Di attacchi: come altro chiamare gli episodi (che per ora sono ancora solo tali, che per ora non sono ancora una storia né dovranno farla) di repulsione nei confronti dei più deboli fra i deboli se non attacchi, slanci sferrati contro chi non sa né è messo in grado di offrire resistenza?
A persone: a uomini. A donne. A poco più che bambini. All’altro da noi, come noi persona, come noi umana, come noi terrestre (questo siamo).

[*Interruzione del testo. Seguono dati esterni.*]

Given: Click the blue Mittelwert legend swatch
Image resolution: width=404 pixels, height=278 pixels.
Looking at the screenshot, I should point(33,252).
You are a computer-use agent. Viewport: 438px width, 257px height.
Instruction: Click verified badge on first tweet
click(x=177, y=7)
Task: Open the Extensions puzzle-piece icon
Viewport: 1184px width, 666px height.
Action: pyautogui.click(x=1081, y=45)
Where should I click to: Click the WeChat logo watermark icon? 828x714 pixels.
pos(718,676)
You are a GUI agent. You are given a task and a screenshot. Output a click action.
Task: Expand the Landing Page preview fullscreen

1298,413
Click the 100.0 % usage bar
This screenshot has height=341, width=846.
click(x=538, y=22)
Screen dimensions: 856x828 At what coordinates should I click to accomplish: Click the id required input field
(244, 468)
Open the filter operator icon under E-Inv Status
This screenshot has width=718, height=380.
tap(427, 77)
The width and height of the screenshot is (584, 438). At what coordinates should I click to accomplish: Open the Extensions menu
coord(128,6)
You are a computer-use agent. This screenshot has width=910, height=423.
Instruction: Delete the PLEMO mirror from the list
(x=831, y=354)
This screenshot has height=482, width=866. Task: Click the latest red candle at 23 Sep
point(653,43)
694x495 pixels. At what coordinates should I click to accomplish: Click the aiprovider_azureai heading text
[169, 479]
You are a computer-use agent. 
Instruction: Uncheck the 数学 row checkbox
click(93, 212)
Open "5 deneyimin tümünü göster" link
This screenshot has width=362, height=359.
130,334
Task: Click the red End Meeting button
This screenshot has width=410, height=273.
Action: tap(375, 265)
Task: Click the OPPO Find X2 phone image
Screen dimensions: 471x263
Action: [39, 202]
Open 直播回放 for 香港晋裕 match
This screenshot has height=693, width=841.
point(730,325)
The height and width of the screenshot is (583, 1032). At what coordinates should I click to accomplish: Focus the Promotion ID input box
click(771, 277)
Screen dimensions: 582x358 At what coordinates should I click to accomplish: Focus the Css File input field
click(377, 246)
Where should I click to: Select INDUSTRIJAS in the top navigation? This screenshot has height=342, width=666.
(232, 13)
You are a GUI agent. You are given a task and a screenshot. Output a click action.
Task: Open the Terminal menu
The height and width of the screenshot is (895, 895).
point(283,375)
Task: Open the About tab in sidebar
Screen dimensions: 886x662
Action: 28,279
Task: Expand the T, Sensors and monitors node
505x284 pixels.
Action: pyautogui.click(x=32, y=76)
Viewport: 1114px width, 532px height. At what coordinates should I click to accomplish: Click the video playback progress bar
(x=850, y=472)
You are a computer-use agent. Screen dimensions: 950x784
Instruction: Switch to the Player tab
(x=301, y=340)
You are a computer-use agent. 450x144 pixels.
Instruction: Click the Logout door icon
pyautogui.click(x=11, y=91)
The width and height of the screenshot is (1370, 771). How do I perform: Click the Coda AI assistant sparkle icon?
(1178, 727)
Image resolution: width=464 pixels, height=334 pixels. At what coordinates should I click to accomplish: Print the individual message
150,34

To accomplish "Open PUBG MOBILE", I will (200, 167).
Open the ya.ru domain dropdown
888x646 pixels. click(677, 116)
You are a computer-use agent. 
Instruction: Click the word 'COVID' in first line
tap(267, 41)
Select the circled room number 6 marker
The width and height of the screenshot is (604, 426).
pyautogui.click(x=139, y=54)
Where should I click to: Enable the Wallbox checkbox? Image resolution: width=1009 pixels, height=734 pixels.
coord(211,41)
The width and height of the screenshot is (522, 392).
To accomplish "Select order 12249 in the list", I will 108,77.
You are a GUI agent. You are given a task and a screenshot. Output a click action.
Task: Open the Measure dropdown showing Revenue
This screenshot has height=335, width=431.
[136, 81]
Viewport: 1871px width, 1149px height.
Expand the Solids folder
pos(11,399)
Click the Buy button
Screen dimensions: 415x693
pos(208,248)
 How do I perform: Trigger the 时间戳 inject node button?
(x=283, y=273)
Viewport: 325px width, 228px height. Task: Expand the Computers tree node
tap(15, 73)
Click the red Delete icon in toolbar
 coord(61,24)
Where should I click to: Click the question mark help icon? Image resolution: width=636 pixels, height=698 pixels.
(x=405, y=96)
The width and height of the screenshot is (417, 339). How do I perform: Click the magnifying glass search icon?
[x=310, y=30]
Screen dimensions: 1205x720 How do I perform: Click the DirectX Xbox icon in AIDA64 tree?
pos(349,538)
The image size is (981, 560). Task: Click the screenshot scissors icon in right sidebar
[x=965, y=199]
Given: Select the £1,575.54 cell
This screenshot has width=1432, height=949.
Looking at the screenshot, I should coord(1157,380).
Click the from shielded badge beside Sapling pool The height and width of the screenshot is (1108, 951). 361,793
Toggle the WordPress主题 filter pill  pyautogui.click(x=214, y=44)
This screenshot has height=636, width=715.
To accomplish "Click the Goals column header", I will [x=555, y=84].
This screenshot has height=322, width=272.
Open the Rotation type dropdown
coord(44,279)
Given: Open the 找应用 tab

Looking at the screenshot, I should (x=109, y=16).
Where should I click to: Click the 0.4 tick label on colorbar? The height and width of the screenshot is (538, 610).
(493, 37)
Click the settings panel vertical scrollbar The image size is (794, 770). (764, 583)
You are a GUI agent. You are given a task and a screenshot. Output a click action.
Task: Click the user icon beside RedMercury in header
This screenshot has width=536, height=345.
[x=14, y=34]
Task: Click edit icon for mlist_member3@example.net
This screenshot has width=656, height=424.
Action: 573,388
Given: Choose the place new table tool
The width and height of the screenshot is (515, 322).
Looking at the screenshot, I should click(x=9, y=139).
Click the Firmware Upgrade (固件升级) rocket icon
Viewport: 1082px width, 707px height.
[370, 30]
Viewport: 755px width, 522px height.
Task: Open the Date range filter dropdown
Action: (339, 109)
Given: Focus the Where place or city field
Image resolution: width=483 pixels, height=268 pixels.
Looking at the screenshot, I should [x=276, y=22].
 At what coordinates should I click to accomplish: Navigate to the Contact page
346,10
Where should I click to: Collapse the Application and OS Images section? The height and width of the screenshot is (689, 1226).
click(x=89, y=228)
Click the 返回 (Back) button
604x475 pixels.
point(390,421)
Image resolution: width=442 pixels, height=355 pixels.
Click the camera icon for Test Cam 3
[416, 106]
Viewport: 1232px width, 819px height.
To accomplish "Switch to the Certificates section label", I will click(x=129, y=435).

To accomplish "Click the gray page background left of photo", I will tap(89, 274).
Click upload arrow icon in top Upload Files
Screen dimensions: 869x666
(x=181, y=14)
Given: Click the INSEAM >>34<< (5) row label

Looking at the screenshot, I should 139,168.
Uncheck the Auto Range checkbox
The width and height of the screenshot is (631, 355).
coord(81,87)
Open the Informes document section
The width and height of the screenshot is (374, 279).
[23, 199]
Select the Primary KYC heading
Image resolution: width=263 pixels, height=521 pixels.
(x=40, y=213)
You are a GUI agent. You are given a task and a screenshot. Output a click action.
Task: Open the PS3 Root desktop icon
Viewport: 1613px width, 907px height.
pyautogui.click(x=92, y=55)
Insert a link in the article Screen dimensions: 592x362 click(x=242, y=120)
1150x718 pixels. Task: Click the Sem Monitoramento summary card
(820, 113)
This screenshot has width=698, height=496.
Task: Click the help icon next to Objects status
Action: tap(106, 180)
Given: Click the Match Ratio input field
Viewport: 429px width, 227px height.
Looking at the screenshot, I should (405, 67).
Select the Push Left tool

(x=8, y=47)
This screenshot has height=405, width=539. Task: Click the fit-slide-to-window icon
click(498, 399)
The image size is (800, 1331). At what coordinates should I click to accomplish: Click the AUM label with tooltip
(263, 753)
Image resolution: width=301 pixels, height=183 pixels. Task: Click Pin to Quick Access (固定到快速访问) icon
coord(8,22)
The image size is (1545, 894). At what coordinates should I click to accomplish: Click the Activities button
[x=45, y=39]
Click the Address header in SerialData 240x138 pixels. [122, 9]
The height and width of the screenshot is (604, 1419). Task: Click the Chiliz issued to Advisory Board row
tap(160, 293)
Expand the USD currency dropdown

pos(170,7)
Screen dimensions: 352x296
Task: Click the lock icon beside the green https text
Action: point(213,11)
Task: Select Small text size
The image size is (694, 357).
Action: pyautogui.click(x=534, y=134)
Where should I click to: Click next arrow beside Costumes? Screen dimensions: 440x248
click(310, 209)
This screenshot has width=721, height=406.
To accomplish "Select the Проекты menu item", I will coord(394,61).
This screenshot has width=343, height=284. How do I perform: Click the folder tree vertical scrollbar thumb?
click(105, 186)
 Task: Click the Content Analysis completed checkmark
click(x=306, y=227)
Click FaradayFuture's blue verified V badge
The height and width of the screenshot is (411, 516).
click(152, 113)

Originarie di paesi lontani: e non importa se l’origine è persa nel tempo o se è di pochi giorni fa. Importa solo, a chi non dobbiamo cadere nella tentazione di definire razzista, che vengano “da fuori”. Perché quando non c’è più niente da difendere, quando nessun diritto è più (o mai stato) tale – alla salute, alla sussistenza, al lavoro, al reddito, a un’abitazione, all’istruzione, alla parità di opportunità, alla mobilità e alla socialità di chi non ha occhi o gambe – allora ci si chiude: dentro, fuori. I confini, materiali o simbolici che siano, stabiliscono (rendono cioè stabile, impediscono che si muova) la realtà. E, così facendo, la alterano e la rappresentano per quella che non è. I confini sono peggio che sbagliati, molto peggio che ingiusti: sono falsi e falsano la percezione che abbiamo di noi stessi e dell’altro.
Ma non chiamiamolo razzismo. Non odiano gli arabi: odiano gli arabi poveri. Non i neri: i neri poveri. Non i romeni, non gli albanesi, non i bangladesi ma solo i romeni, gli albanesi, i bangladesi poveri. Se il vicino fosse lo sceicco del Dubai non ci sarebbero proteste. Se fosse Erykah Badu, scordiamoci qualsiasi tensione.
Non è razzismo, è bene saperlo. Questo che detesta i poveri, aborre i ribelli, che mostra i muscoli e i denti per mettere paura, che si fa forte con i deboli e debole e servile con i forti, che dice “noi” e “loro”, dove “noi” è un valore e “loro” un male da eliminare, non è razzismo.
Si chiama fascismo.
E non è mai troppo tardi per mettergli fine.